**Task directions:** Below are the records; tally the lines in them that include the word "Delete" and reply with the number alone.

● ● ● ● ● ● ●

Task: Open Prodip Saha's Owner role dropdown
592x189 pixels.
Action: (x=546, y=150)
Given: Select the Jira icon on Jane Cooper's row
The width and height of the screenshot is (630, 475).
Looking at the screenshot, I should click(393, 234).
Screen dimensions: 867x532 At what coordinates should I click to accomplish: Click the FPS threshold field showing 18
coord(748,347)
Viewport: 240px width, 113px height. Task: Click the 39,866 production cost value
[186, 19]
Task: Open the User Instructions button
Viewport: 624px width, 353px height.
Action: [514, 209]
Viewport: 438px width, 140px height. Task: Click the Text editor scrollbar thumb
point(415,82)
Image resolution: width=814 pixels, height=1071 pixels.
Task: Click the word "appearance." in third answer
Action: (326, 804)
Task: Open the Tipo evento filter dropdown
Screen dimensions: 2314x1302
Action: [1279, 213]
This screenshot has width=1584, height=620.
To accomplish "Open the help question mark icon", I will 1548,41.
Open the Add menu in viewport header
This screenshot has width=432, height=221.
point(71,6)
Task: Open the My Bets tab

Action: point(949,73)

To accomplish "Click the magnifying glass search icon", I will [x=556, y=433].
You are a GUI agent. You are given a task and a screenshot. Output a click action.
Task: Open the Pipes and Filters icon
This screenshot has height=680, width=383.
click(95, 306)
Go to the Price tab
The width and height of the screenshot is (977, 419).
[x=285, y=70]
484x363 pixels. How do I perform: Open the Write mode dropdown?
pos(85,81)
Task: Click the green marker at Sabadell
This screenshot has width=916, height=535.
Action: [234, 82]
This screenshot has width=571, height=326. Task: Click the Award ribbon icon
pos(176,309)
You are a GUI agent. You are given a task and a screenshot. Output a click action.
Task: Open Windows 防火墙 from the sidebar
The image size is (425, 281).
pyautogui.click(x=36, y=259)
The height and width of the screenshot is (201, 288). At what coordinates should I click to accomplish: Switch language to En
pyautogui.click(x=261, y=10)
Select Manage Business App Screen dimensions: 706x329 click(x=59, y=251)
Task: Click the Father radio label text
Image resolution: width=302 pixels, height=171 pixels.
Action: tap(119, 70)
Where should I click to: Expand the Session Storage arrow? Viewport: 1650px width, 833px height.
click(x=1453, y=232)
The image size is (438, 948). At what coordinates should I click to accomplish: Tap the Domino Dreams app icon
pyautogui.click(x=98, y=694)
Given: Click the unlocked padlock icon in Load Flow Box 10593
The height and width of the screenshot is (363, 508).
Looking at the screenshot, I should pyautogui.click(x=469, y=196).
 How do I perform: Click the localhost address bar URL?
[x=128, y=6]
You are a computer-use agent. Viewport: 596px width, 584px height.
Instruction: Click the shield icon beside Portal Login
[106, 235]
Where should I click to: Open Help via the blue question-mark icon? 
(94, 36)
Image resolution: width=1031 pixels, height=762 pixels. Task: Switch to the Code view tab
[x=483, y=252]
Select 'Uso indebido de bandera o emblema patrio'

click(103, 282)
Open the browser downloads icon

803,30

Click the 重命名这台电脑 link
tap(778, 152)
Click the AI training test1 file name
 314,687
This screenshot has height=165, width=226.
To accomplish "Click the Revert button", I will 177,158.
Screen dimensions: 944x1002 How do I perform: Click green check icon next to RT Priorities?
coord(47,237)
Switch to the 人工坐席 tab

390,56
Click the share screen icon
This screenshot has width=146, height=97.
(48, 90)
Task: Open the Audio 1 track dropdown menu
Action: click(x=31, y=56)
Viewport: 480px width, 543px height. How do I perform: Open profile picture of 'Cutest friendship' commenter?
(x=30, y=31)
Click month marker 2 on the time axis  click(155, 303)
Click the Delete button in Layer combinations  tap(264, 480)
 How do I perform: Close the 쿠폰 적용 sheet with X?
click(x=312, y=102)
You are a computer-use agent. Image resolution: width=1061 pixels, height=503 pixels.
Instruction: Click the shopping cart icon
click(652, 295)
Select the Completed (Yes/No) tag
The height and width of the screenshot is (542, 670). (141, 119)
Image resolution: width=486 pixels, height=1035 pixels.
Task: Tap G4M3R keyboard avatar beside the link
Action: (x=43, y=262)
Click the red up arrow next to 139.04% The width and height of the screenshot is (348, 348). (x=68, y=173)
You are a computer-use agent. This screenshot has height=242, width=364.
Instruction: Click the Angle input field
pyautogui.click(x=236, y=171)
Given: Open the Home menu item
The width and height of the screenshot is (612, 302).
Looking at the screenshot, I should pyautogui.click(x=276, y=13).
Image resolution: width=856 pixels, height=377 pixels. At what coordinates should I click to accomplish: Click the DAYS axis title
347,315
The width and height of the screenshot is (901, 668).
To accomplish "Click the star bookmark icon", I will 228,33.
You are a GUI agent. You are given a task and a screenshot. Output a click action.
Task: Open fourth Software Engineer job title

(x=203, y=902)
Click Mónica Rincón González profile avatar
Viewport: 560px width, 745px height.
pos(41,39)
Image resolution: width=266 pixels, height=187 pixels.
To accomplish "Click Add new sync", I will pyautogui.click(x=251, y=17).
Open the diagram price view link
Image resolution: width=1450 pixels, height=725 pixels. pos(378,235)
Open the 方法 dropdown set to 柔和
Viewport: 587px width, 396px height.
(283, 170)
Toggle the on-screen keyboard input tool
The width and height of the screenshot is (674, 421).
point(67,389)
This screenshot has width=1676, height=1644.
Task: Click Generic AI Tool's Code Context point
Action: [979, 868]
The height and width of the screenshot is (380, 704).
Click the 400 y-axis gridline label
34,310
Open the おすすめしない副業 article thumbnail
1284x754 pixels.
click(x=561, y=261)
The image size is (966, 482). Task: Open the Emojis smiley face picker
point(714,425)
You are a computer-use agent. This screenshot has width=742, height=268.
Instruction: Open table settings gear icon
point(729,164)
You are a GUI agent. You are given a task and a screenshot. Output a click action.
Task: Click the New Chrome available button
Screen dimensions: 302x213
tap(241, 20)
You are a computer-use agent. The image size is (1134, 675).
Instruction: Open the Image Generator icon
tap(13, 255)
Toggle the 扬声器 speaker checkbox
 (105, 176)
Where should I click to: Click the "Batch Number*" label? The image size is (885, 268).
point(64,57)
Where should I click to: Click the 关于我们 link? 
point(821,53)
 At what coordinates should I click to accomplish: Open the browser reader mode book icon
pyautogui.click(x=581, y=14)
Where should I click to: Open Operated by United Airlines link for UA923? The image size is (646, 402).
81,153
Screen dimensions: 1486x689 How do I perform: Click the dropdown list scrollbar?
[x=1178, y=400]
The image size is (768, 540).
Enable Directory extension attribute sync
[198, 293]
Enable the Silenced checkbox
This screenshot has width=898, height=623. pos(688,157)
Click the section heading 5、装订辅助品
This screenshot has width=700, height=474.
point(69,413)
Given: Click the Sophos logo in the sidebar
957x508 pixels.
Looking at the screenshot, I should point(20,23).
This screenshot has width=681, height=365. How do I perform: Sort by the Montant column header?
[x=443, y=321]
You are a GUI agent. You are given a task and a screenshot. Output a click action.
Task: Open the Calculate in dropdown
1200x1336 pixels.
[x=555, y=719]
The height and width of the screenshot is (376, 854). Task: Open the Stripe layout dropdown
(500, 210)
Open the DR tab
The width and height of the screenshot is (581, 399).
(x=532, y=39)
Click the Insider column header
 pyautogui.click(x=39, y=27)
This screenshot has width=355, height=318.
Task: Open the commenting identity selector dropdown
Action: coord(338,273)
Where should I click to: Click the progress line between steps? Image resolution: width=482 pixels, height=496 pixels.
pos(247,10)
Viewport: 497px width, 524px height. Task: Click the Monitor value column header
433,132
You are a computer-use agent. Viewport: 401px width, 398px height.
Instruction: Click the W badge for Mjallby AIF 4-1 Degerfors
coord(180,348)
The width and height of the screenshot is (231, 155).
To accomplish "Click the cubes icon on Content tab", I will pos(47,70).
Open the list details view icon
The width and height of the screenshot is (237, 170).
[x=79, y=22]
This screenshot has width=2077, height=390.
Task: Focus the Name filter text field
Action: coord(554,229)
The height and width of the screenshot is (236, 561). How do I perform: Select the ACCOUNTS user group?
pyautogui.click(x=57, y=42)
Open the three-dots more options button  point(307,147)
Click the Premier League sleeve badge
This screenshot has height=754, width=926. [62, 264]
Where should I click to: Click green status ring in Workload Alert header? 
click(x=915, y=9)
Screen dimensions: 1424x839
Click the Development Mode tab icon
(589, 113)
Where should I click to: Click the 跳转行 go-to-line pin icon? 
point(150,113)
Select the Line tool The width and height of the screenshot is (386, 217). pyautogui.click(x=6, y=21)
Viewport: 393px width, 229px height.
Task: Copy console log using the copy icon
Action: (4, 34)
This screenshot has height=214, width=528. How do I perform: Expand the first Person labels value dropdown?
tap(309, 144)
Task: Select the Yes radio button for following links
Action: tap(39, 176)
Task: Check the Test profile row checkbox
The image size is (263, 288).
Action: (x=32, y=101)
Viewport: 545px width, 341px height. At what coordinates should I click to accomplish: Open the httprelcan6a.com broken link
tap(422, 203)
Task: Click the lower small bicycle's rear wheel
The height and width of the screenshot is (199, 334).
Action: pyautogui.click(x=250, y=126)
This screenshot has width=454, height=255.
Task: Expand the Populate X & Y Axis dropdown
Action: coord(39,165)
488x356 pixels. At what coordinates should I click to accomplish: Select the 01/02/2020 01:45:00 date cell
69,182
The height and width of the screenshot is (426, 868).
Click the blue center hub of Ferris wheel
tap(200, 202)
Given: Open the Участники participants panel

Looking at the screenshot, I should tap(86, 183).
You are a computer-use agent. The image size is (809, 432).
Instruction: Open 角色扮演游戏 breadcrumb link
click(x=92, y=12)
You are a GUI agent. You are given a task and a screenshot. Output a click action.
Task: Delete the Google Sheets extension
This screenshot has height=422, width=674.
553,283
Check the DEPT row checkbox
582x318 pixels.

● ● ● ● ● ● ●

**Written response:** 2